Он хотел было двинуться вперед, но сник прежде, чем Дробот знаком остановил его, и подумал, что пулеметы стоят что то слишком уж близко от лощины. Сержант толкнул его и знаком показал, чтобы он полз влево. Сашка поначалу опешил – «языка» можно взять справа, а Дробот полез влево. Но он ясно помнил инструктаж Дробота – во всем слушаться беспрекословно и только, если его, сержанта, убьют, тогда действовать сообразно с обстановкой. И Сашка пополз влево.
Из лощины они поднялись на ровное поле и увидели кустарник. Сиренко отлично помнил этот ориентир – было высказано предположение, что именно здесь противник может расположить исходные позиции своей засады. В кустах и в самом деле что-то шебуршилось – сдержанно и настороженно, хотя засада с пулеметами была на месте. Сержант круто повернул и двинулся прямо к немецким траншеям, обходя кустарник с тыла.
Разведчики ползли дальше и дальше, и Сашка все отчетливей понимал, что план поиска уже нарушен, и на место исчезающего боевого азарта в него вползали сомнения. Зачем они забираются так далеко? Почему не действуют остальные разводчики? Почему вокруг такое молчание, особенно там, куда должны ударить остальные?
Вопросы все напирали и напирали на Сашку, и, наконец, пришел самый важный вопрос: а вдруг этот непонятный, словно прокопченный сержант потянет его прямо к немцам в лапы?

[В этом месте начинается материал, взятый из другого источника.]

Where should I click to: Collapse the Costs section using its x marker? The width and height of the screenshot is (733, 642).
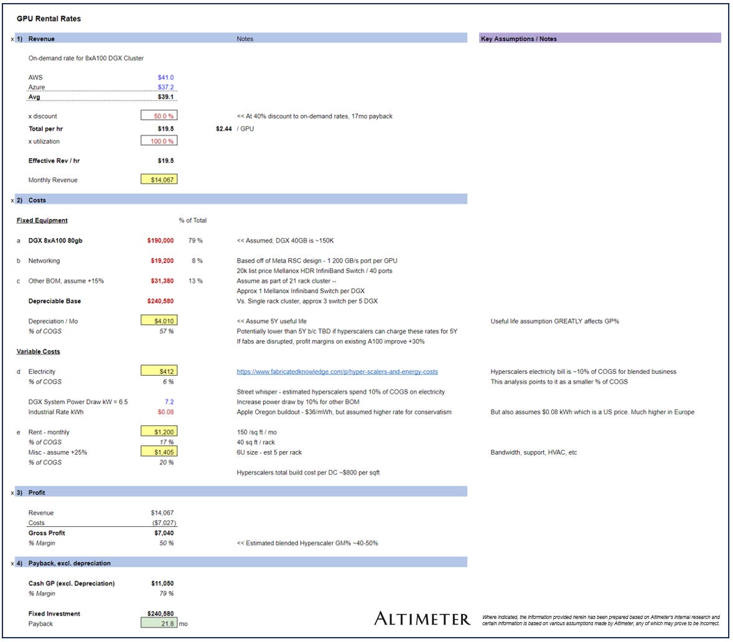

На Сашку нахлынул новый прилив страха. Это был уже не страх за собственную жизнь. «Погибнуть – не штука, – подумал Сиренко, – а вот попасться немцам…» Впрочем, и это было не самым страшным – было нечто другое, более ужасное и важное: ненависть к предательству, которое страшнее страха, был взрыв возмущения, было еще многое, что и в сумме и каждое в отдельности оказывалось все же деятельней и сильней, чем страх и перед немцами и за свою жизнь.
Сашка остановился и подтянул автомат. Зачем он это сделал, он не знал: может быть, для того, чтобы заставить Дробота выполнить задачу. Но сержант словно имел глаза на затылке да вдобавок еще знал, о чем думает Сашка. Он тоже остановился и жестом подозвал к себе Сиренко. Они долго лежали и слушали тишину. Нервы у них были напряжены до предела, и потому постепенно тишина стала прорастать звуками.

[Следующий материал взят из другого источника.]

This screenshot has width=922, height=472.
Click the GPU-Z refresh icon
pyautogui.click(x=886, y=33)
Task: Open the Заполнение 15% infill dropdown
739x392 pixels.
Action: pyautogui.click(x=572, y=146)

Траншеи противника были неподалеку. Из них слышалось покашливание, шорох шагов, чирканье зажигалок, приглушенный звон и шарканье оружия о слегка подмерзшие стены. И они поняли, что немцев в траншеях много. Но самое неприятное было в том, что и справа от них – из кустарника и откуда-то еще дальше – тоже доносились сдерживаемые звуки чужой и враждебной жизни. И оба поняли, что они находятся сейчас в окружении. Они сами заползли в это окружение и теперь слышали шорохи и, кажется, даже дыхание тех, кто их окружил.

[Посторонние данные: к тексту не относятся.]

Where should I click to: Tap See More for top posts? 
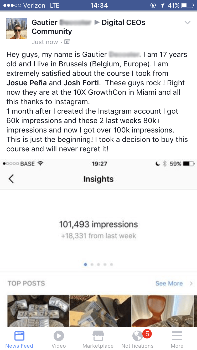169,283
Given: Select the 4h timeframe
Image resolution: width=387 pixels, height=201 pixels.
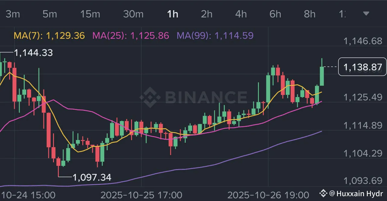Looking at the screenshot, I should pos(241,14).
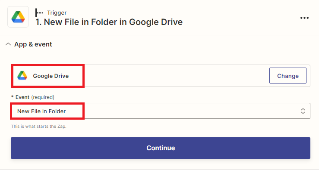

И тут только до Сашки дошло все значение тех пулеметов, которые он увидел. Противник разгадал замысел. Он приготовился встретить их совсем не так, как надеялся Дробот. Он оказался хитрее и мощнее. Дробот словно подслушал эти вполне самостоятельные солдатские мысли своего подчиненного, впервые в жизни разобравшегося в сложившейся обстановке. Он наклонился к Сашке и, придерживая ладонью каску, чтобы ненароком не царапнуть ею о сиренковскую, зашептал:
– Видал проход в ихних проволочных заграждениях? Оттуда они обязательно пройдут здесь – для большой засады их мало: слышал, сколько их в траншеях набито, ага. Значит, здесь и возьмем «языка». Ты поползешь назад, той же дорогой, а я останусь прикрывать. – Сержант вздохнул и добавил: – Не то они наших могут отрезать. – Он промолчал и совсем ласково шепнул: – Переплет, Сашок, правильный. Только ты не дрейфь – главное, доставь «языка», а я, может, выкручусь.